Pardon my dust, but I’m in the middle of reworking this guide. I recommend learning the Sensory Overlap method as your first induction. You can read that guide here. Learn that first. Simple and easy.

In earlier versions, I’d recommend learning to do a PMR, or a progressive muscle relaxation induction. While this is easy to memorize and execute, it’s not the most informative place to start. The Sensory Overlap guide will give you a more flexible approach out of the gate. That aside, here’s some other options, including two PMRs that I like.

🦈 Bruh! I heard I don't need to use an induction... You're right! Strictly speaking, you don't. But it's a great way to get warmed up. These scripts are just as beneficial for the hypnotist as the subject. Learning how inductions 'work' is a rite of passage.

Also, if you know this, you’re probably already way ahead of this guide. Go read Graham Old or the journals in Clinical Hypnosis and Self Regulation. Or - if you like the idea of working this way, just jump in to reading James Tripp’s Hypnosis Without Trance.

🦈 Don't I need trance?

Here’s a hot take:

Hypnotic trance is subjective, therefore, it’s the byproduct of expectation and suggestion, and not set in stone.

Many people you’ll work with are routinely ‘stuck in their heads.’ While most people will be wowed and amazed with how they felt, and how they were able to focus on your voice after an induction, some people will just felt like they were focusing a lot, and others will feel like they just started their afternoon yoga class.

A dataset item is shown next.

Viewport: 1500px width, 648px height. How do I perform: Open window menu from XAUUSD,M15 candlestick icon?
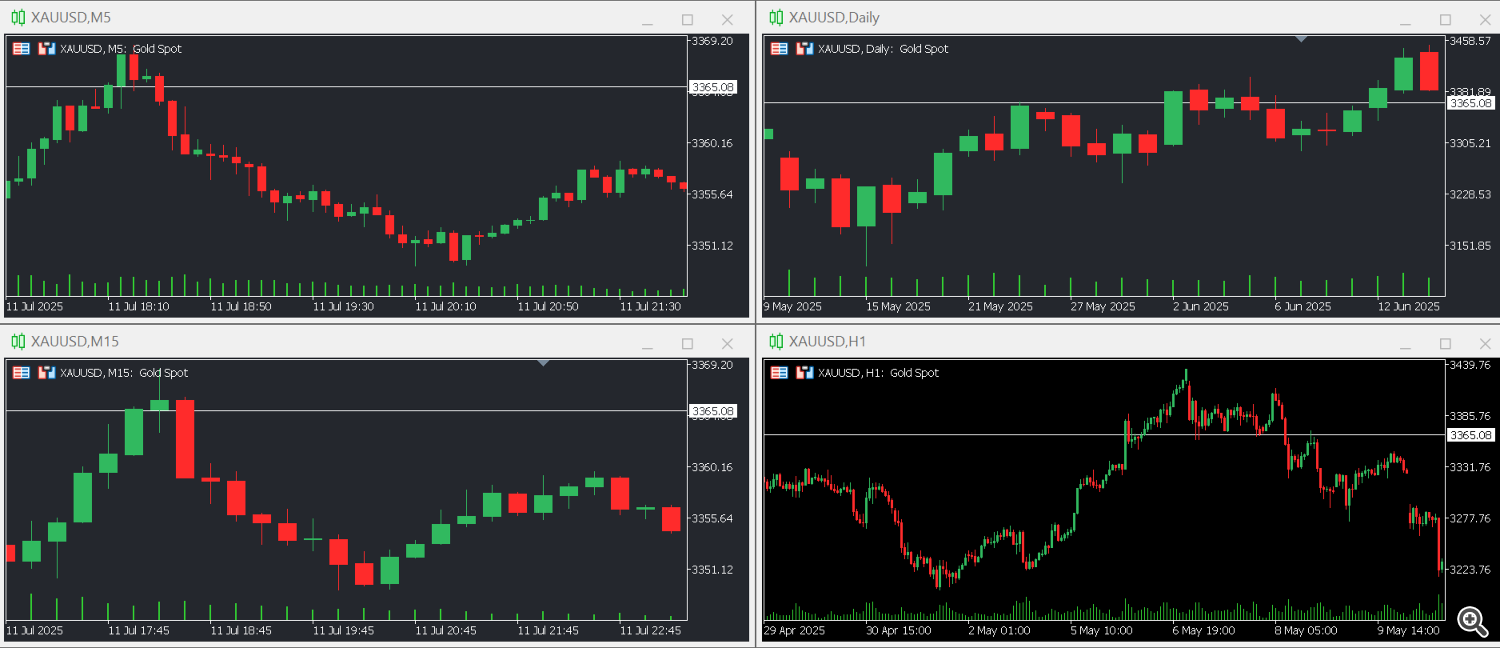(17, 342)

I’ll get to it later - but if you need to ‘convince’ someone that something hypnotic happened, your go-to tool should be phenomena, not trance. This includes things like arm levitation, being unable to move, or being unable to say their name.

Getting to the point - trance isn’t necessary for hypnotic phenomena. Trance and inductions do increase expectation, so they help, but they’re not the cause. Graham Old, a hypnotherapist and one of my favorite authors, puts this pretty well…

To support Jeff Stephens quote that I gave a moment ago, I would add the following observation: the early stages of any conversation sets the character of the interaction that follows. And if that is true, to put it crudely, induction-less hypnosis may be the equivalent of trying to take someone to bed without even buying them a drink. In your eagerness to get to the action, you are skipping the stuff that actually counts. And that can be disrespectful, it can be a sure-fire way of guaranteeing that the action is anti-climatic, and it doesn’t get you a second date!

-Old, Graham. Therapeutic Inductions: Rethinking Hypnosis from the Very Beginning (p. 52). Plastic Spoon. Kindle Edition.